Entre os principais equipamentos utilizados para romper camadas compactadas no plantio direto estão os escarificadores e os descompactadores.

Embora ambos tenham função semelhante, existe diferença importante na profundidade de atuação.

O escarificador atua em camadas mais rasas, enquanto o descompactador trabalha em maiores profundidades, sendo indicado em áreas onde o problema ocorre abaixo da superfície, situação cada vez mais comum em regiões de agricultura intensiva.

A linha Advanced de descompactadores da Piccin Equipamentos vem registrando crescimento de demanda justamente por permitir maior modularidade, facilidade operacional e adaptação conforme a potência dos tratores utilizados na propriedade.

Outro diferencial está no ajuste de espaçamento entre hastes, recurso que influencia diretamente no consumo de combustível.

Segundo Douglas Fahl Vitor, regulagens corretas podem reduzir entre 20% e 40% o consumo de diesel durante as operações de descompactação.

Plantas de cobertura ajudam na manutenção biológica do solo

Além da intervenção mecânica, o manejo biológico também se tornou ferramenta importante na preservação da estrutura física do solo.

Plantas de cobertura com raízes agressivas, como nabo-forrageiro, crotalária e guandu, auxiliam na formação de canais naturais no perfil do solo, favorecendo infiltração de água e desenvolvimento radicular das culturas comerciais.

Em áreas com compactação mais severa, a recomendação técnica costuma envolver a combinação entre descompactação mecânica e manutenção biológica ao longo das safras.
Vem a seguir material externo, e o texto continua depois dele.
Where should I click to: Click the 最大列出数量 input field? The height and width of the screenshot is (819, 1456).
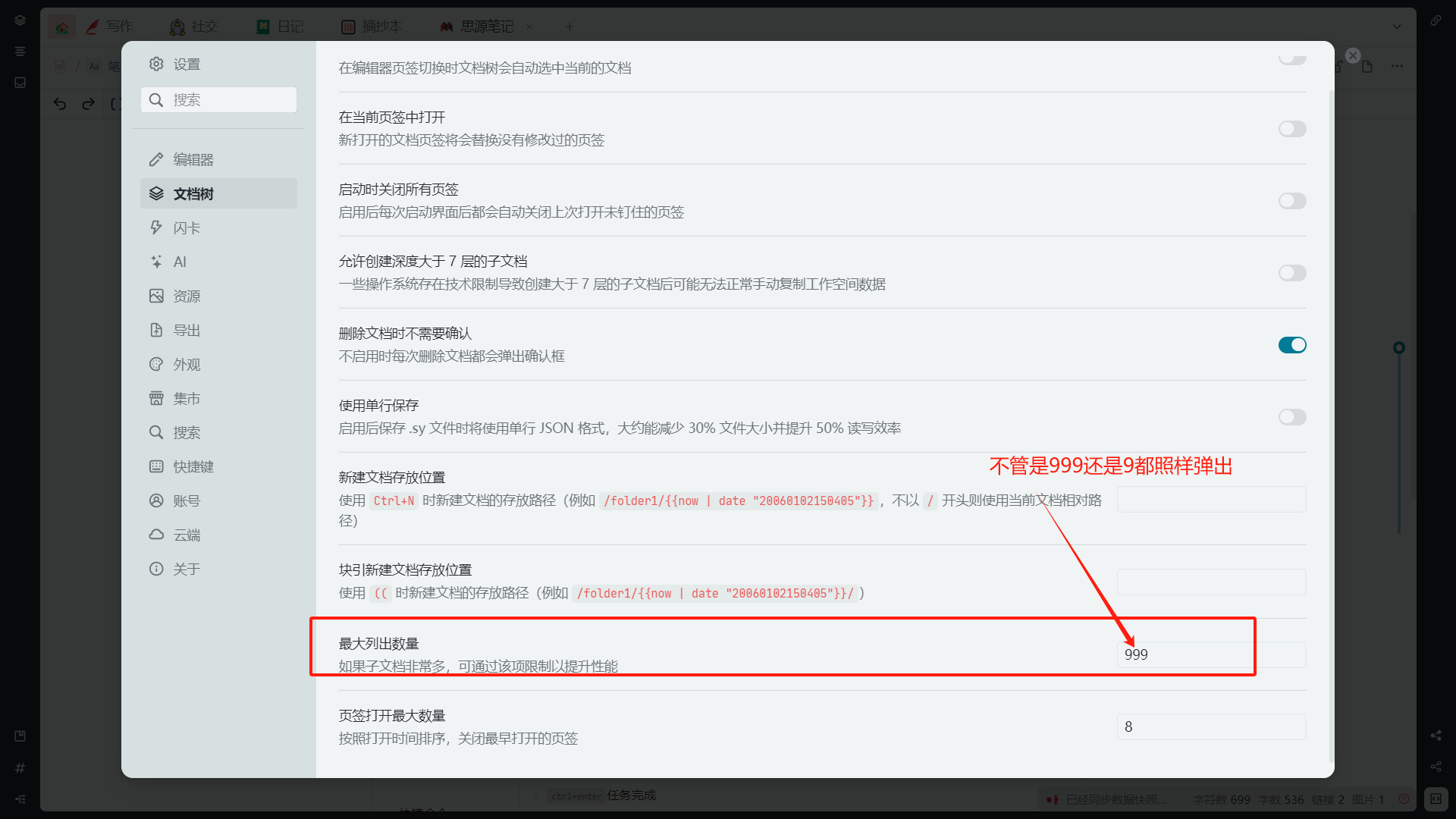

Janela operacional exige atenção às condições de umidade

A descompactação normalmente ocorre durante a entressafra, mas o sucesso da operação depende diretamente das condições de umidade do solo.

Em regiões com períodos chuvosos mais longos, a janela operacional tende a ser maior. Já em áreas de clima mais seco, o produtor precisa aproveitar momentos logo após precipitações para obter melhor eficiência no trabalho.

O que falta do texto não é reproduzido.